In the mid 1990’s, having moved to Harvard, Jacobsen
was exploring the use of a variety of metal catalysts all based
around a chiral “salen” ligand scaffold (Figure 2). The first
breakthrough came with the desymmetrization of meso
epoxides with Me3SiN3 catalyzed by a complex where M =
CrCl (Figure 3). While it is generally easily controlled on the
laboratory scale, the potentially explosive nature of Me3SiN3
makes it a poor choice for industrial processes. Furthermore, the resolution of terminal epoxides remained
elusive. Thus the search of a better both a better catalyst and a better nucleophile continued. The hydrolytic
kinetic resolution (Figure 3) was discovered due to a fortunate accident. Jacobsen had been working with a
reduced for of a chromium-salen complex. Surprisingly, 1,2-epoxyhexane (Figure 3, R = n-Bu) proved to be an
extraordinarily good substrate. Furthermore, the
solid residue isolated from the end of reactions
with that substrate worked extraordinarily well to
resolve others! Careful investigation led to the
discovery that acetic acid, left from the industrial
synthesis of epoxyhexane, had served to catalyze
the air-oxidation of the metal, increasing the activity of the catalyst. At long last, enantiomerically pure terminal
epoxides were readily available through a simple two step process – epoxidation of a terminal olefin and
selective hydrolysis of one enantiomer of the resulting epoxide. This was an event dramatic enough to warrant
publication in Science, an extreme rarity for a synthetic methodology.
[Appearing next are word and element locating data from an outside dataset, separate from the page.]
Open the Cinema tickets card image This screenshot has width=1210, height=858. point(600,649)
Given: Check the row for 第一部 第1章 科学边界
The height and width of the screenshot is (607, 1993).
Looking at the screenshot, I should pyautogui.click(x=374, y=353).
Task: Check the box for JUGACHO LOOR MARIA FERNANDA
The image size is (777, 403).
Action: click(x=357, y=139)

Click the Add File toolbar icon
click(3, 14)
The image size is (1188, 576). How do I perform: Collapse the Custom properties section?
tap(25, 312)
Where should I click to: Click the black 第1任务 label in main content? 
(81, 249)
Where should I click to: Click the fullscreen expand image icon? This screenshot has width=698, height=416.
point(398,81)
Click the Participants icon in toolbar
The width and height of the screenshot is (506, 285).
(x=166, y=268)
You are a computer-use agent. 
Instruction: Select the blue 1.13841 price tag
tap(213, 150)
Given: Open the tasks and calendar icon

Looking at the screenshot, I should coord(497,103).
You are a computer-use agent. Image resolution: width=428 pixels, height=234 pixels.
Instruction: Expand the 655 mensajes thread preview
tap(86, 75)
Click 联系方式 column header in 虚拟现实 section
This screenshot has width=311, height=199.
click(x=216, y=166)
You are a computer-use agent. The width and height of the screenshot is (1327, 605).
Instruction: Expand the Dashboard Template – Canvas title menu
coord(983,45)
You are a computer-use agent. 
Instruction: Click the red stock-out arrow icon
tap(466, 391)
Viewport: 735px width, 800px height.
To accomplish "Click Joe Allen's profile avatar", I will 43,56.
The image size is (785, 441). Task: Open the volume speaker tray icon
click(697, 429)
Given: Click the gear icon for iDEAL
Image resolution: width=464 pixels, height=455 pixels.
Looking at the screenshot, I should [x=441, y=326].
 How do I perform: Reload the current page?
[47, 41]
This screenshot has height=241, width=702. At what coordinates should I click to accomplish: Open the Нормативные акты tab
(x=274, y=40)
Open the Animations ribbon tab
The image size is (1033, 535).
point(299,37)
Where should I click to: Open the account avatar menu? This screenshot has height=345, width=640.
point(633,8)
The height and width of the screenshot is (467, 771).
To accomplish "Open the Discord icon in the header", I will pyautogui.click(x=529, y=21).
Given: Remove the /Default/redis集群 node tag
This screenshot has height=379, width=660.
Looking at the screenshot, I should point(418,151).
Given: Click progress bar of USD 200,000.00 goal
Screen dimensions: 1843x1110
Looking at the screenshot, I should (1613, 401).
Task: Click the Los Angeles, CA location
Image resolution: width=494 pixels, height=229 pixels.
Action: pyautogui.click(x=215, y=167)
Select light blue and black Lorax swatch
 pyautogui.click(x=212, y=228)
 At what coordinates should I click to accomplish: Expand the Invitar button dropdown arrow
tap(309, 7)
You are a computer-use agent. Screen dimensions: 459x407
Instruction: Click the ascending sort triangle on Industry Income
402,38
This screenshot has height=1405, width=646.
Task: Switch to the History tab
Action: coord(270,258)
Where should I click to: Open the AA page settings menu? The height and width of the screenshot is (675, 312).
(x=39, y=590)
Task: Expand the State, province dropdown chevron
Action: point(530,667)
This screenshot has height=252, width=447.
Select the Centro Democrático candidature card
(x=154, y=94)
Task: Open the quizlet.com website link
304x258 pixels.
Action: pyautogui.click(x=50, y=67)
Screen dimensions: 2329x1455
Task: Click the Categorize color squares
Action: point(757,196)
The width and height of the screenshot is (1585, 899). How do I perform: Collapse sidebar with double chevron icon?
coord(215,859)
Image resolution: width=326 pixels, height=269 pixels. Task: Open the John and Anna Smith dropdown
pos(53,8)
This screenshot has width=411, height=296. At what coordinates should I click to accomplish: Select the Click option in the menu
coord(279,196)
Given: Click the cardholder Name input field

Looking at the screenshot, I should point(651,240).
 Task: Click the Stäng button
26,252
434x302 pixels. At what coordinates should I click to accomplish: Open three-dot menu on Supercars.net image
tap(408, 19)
Jacobsen has proceeded to exploit this ligand framework, and some variations on it, to enantioselectively
catalyze a broad range of reactions including an array of nucleophilic epoxide opening reactions,
hydrocyanation of aldehydes and imines, conjugate addition of HCN, aldol variations and Diels-Alder
variations, to name a few. In fact, the ligand shown in Figure 2 has become known simply as “Jacobsen’s
ligand”. The technologies developed in Jacobsen’s lab have been commercialized by Rhodia ChiRex, a joint
venture between Jacobsen and global chemical giant Rhodia. The catalysts have been used in many
pharmaceutical syntheses and, it sometimes seems, by nearly every synthetic organic chemist alive. Other
researchers too numerous to name have also used these ligands and catalysts in developing other reactions too
numerous to count. Truly it is a phenomenal impact for an accidental discovery barely a decade old.